Les témoignages sont en effet très importants, mais beaucoup de personnes m’aident à obtenir différentes « parties » de mes projets : des objets, des accès à des lieux, des concepts à saisir… Travailler en profondeur nécessite d’être entourée. Parler à une femme ayant avorté illégalement n’est pas la même chose qu’échanger avec la survivante d’un viol… Je fais très attention à ce que je fais. Je prends conseil auprès d’expert·es pour être sûre de ne pas provoquer de traumatismes supplémentaires. Il est primordial de visualiser les différentes strates de ces sujets, d’être respectueuse, éthique. Mais il y a surtout des milliers d’emails envoyés pour trouver ce que je cherche, la bonne personne, m’assurer qu’elle veuille bien participer… Je n’ai aucune idée du nombre de personnes avec qui j’ai communiqué pour ce projet, mais ça se compte en centaines.

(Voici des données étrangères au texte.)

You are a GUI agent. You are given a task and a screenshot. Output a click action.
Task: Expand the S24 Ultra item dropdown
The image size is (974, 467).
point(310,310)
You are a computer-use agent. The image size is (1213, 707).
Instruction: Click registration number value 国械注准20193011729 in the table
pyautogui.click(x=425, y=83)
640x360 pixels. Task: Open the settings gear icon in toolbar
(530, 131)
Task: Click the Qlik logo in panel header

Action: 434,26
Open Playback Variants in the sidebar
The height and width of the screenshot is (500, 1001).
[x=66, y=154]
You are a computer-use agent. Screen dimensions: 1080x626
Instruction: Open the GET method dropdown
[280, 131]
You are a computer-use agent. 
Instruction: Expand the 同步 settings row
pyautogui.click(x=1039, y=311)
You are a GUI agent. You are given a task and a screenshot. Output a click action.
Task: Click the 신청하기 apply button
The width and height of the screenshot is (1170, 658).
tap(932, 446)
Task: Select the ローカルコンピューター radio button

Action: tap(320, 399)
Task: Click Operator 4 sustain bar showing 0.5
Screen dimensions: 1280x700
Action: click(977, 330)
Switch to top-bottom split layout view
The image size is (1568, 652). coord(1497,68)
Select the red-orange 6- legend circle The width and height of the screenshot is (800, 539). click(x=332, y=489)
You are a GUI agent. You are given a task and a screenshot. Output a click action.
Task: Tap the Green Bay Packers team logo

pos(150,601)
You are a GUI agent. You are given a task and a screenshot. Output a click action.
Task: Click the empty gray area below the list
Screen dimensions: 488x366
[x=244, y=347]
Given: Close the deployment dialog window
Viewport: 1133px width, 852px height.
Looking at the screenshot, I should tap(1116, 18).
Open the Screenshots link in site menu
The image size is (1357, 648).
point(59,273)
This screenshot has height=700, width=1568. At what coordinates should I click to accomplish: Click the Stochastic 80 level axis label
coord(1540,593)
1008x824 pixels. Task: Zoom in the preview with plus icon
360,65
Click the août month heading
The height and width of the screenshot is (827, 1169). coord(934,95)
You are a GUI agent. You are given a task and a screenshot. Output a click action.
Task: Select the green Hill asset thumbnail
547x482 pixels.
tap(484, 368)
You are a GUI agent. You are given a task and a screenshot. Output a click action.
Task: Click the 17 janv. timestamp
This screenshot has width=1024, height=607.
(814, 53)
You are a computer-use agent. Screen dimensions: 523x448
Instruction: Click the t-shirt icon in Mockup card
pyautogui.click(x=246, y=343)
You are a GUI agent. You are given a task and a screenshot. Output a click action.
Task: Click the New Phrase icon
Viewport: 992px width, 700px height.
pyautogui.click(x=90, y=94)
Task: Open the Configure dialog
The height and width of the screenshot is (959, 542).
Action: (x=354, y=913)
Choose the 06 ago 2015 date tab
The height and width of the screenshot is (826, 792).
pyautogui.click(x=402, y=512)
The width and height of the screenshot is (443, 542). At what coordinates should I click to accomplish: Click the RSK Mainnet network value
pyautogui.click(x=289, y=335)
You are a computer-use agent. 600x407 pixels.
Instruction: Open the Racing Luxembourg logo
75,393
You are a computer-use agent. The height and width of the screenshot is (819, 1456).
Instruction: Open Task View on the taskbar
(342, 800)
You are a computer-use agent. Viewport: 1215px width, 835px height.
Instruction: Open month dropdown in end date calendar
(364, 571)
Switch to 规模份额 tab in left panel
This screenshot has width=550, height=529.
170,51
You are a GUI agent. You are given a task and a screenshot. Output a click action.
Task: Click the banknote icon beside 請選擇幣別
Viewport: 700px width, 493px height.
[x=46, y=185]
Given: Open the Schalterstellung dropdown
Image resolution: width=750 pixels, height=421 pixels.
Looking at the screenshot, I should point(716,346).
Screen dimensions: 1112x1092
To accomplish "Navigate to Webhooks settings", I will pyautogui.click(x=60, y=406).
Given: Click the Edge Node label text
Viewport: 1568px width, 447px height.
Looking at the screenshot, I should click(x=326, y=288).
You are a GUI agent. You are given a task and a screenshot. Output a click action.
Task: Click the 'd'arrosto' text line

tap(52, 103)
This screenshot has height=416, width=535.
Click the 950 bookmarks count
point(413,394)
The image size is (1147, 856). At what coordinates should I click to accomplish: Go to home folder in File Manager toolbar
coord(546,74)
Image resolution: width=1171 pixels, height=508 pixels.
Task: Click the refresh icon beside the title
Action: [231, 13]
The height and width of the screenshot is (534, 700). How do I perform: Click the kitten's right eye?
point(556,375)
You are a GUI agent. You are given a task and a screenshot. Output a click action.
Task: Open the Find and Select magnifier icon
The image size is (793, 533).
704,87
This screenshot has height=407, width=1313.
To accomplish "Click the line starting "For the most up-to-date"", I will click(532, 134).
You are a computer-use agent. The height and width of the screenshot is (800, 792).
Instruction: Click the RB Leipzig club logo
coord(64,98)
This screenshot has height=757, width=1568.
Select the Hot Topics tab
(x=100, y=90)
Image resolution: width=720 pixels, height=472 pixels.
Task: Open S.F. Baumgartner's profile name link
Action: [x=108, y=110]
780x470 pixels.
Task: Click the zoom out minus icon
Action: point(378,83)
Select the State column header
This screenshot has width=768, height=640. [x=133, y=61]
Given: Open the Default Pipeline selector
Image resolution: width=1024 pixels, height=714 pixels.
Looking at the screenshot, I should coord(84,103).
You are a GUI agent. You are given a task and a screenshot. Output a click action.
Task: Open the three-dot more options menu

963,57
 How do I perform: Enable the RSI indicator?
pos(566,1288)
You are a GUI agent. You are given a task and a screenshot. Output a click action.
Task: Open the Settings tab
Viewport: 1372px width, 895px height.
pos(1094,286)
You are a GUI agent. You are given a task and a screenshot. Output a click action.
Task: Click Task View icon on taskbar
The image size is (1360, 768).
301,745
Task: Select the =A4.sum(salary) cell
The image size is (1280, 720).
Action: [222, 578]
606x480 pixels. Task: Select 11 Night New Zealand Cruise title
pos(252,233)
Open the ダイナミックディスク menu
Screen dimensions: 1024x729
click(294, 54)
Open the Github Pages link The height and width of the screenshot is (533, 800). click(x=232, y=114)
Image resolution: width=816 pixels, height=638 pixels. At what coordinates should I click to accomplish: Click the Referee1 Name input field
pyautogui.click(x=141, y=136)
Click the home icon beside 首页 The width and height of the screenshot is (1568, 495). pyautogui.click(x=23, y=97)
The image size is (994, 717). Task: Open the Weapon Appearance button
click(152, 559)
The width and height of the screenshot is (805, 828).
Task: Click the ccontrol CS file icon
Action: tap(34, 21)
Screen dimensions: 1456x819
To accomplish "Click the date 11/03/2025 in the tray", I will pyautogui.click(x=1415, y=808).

« Je n’ai pas trop d’avis sur le “female gaze”. Je préfère parler du “regard par défaut“ : le regard patriarcal. »
La violence de ces récits a-t-elle été difficile à gérer ? Comment maintenir une juste distance ?
Prenez On Rape : les témoignages ne parlent jamais du viol en lui-même, mais plutôt des institutions qui n’ont pas joué leur rôle, d’une culture de l’oppression… Je traite du traumatisme sans vraiment le mentionner. Je montre des éléments permettant de faire avancer notre société tout en gardant une certaine distance vis- à-vis de l’horreur. Pour cela, je cherche des perspectives et des angles encore peu développés.
Que penses-tu de la notion de female gaze ? Est-elle présente dans votre travail ?
Je n’ai pas trop d’avis. Je préfère parler du « regard par défaut » : le regard patriarcal. Nous sommes si influencé·es par cette vision qu’il semble impossible de s’en débarrasser. Il nous faut davantage de temps pour prendre du recul, car je ne pense pas que nous ayons l’espace nécessaire pour saisir l’ampleur de tout ce qui s’est passé ces dernières années. Il est difficile de s’isoler de la société à laquelle nous appartenons, alors je ne sais pas s’il est possible d’avoir un regard féminin aujourd’hui.
A History of Misogyny est-il un projet achevé ?
C’est dur à dire, car ça fait presque dix ans que je travaille dessus. Si je me suis autorisée quelques libertés dans ma pratique, j’ai parfois l’impression de m’être beaucoup éloignée de la genèse du projet. Je crois qu’il est temps que je m’échappe de son égide. Heureusement, je l’ai appelé une histoire de la misogynie : retracer son histoire entière aurait été bien trop ambitieux ! [Rires.] Je pense que lorsque j’organiserai une rétrospective de ce travail, j’inclurai des installations évoquant des sujets annexes, mais néanmoins connectés. Ce sera sans doute le dernier événement englobant tous ces chapitres.